Text excerpt:
But, look closely…is it really a dead end? I mean there was that little dirt path covered up by weeds and knee-high brush. Aha, the road continued here:

through a meadow, a construction site,

and a rocky path, to end up at the base of the gondolas. And look, just look!, what we saw when we got there:



Yes, folks…cabs DO indeed come right to the base. And so do cars, buses and even horses. I mean, you didn’t really believe that during ski season, people cut down brush and trounce through a snowy meadow just to get a ride up the mountain, did you? That would just be silly!

Upon our arrival at the pit stop base, that skinny, blonde Australian host of the Amazing Race stood next to a Bulgarian folk dancer and informed us, “Mark and Kristy, you are the last to arrive. I’m sorry you have both been eliminated”. And that was how we lost the Amazing Race. Like I said, it was all Mark’s fault. Just don’t ask him his version….

**Oh…you want to know about the mountains? You mean, what did we do when we got there? Well, that’s a whole other story…
Life in BG15 Sep 2006 10:01 am
First Day of School–Bulgaria Style
September 15th is always the first day of school here in Bulgaria. Even though today is a Friday, it was still the first day of school here. We had read that there is always some sort of celebration on September 15th, but we had no idea!

List of tasks:
1. Copy the blog excerpt word for word from "Yes, folks…cabs DO" up to and including "just be silly!".
2. Answer these questions from the blog excerpt.
(a) Where did the rocky path end up?
(b) Who told Mark and Kristy that they had been eliminated?
(c) Which date is always the first day of school in Bulgaria?

Stored items
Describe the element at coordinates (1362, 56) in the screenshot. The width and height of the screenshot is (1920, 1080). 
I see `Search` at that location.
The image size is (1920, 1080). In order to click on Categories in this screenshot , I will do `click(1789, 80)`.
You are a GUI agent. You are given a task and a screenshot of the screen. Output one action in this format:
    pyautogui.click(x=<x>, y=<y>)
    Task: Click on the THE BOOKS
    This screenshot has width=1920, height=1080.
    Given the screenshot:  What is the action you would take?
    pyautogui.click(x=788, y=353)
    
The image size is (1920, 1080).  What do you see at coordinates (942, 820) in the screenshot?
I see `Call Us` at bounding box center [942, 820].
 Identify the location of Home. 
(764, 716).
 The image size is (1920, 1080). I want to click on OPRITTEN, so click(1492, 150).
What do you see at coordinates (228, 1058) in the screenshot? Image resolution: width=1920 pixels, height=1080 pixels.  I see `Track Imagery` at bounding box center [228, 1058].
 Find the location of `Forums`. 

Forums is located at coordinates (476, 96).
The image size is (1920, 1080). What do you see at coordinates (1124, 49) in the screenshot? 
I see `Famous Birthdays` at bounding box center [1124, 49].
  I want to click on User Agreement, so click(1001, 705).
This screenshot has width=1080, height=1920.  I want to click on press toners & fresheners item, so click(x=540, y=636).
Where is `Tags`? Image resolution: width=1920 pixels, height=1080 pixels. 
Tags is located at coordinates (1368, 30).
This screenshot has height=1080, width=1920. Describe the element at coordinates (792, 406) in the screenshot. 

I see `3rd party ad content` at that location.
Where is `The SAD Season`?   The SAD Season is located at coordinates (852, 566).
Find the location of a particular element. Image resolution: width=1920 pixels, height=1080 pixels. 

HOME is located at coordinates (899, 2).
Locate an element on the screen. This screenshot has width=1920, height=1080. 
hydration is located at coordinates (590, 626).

Answers for the tasks:
1.
Yes, folks…cabs DO indeed come right to the base. And so do cars, buses and even horses. I mean, you didn’t really believe that during ski season, people cut down brush and trounce through a snowy meadow just to get a ride up the mountain, did you? That would just be silly!

2.
(a) At the base of the gondolas.
(b) The skinny, blonde Australian host of the Amazing Race.
(c) September 15th.